[Record extracts start]

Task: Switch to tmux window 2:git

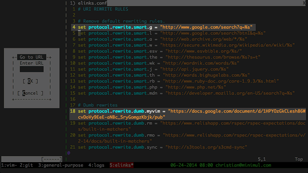Action: (26, 165)
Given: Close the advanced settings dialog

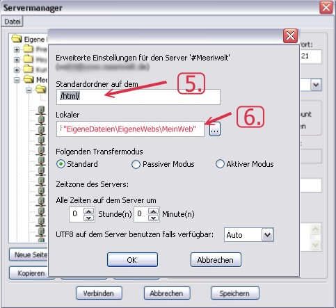Looking at the screenshot, I should (x=290, y=36).
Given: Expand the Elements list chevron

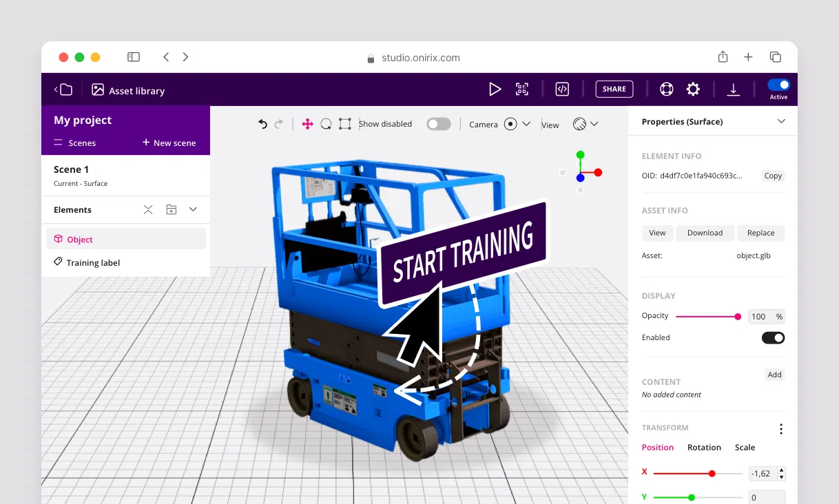Looking at the screenshot, I should click(x=193, y=209).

[Record extracts end]

Aim: Turn the listing above into a numbered list. Skip the blank lines and leave out the pictures.

Complete response:
1. Task: Switch to tmux window 2:git
2. Action: (26, 165)
3. Given: Close the advanced settings dialog
4. Looking at the screenshot, I should (x=290, y=36).
5. Given: Expand the Elements list chevron
6. Looking at the screenshot, I should click(x=193, y=209).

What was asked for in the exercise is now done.